The biggest explosion in the universe since the Big Bang has been discovered by astronomers.
The blast came from a supermassive black hole in the Ophiuchus galaxy cluster about 390 million light years from Earth.
Scientists say it released five times more energy than anything witnessed before and left a giant dent in the galaxy cluster.
Professor Melanie Johnston-Hollitt, from the International Centre for Radio Astronomy Research, said: “This is the most energetic outburst we have seen since the Big Bang.
“We’ve seen outbursts in the centres of galaxies before but this one is really, really massive.
“But it happened very slowly – like an explosion in slow motion that took place over hundreds of millions of years.”
Prof Johnston-Hollitt said the blast is thought to have happened between 240 million and 400 million years ago.
The explosion was so powerful it blasted a hole in the cluster plasma – the super-hot gas surrounding the black hole.

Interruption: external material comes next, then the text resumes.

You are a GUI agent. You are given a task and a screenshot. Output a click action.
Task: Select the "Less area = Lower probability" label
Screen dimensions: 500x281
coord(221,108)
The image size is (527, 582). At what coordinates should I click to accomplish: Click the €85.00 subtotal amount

Dr Simona Giacintucci from the Naval Research Laboratory in America, who led the study, said in some ways the blast was similar to the 1980 eruption of Mount St Helens, which ripped the top off the mountain.
But she said: “The difference is that you could fit 15 Milky Way galaxies in a row into the crater this eruption punched into the cluster’s hot gas.”

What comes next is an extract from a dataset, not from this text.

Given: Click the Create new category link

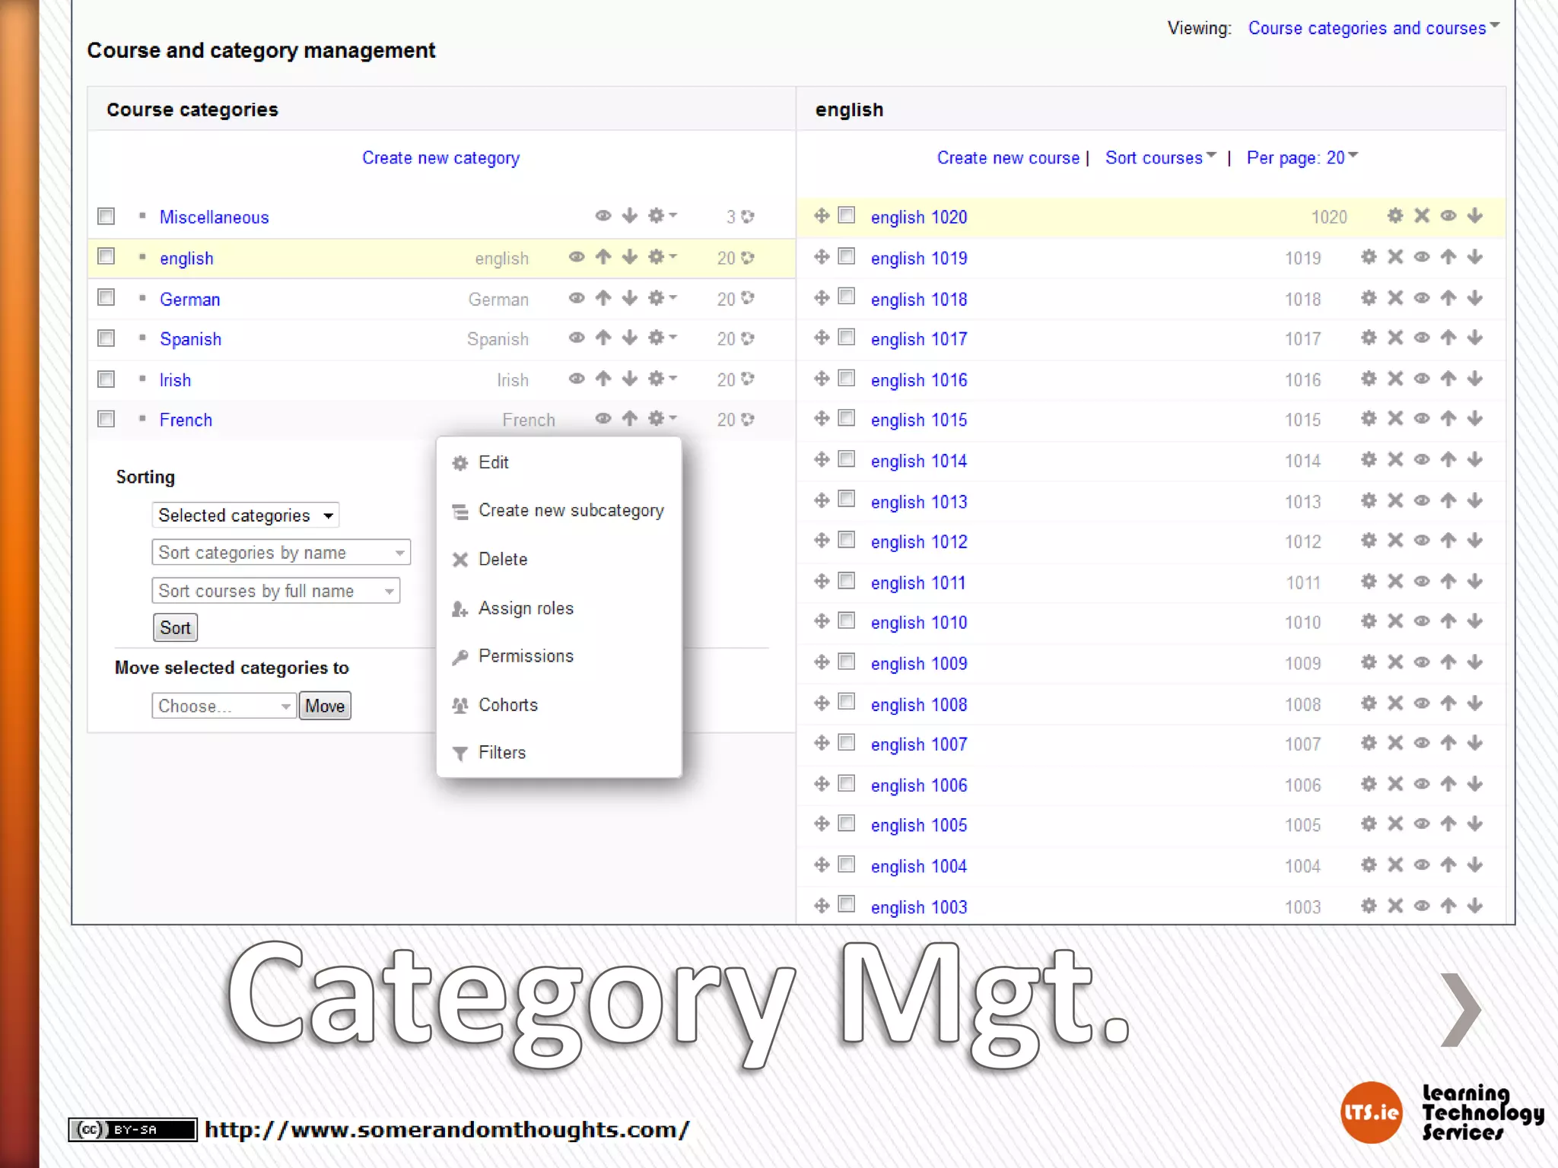Looking at the screenshot, I should click(440, 158).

Professor Johnston-Hollitt said scientists initially dismissed that the hole could have been caused by an energetic outburst because it would have been too big.
“People were sceptical because the size of outburst,” she said.
“But it really is that. The universe is a weird place.”
Astronomers only realised what had happened when they looked at the Ophiuchus galaxy cluster with four radio telescopes including the Murchison Widefield Array (MWA) in Western Australia and the Giant Metrewave Radio Telescope (GMRT) in India.
Professor Johnston-Hollitt said the finding is likely to be the first of many.
“We made this discovery with phase one of the MWA, when the telescope had 2,048 antennas pointed towards the sky,” she said.
“We’re soon going to be gathering observations with 4,096 antennas, which should be 10 times more sensitive.
“I think that’s pretty exciting.”
The discovery is published in the Astrophysical Journal.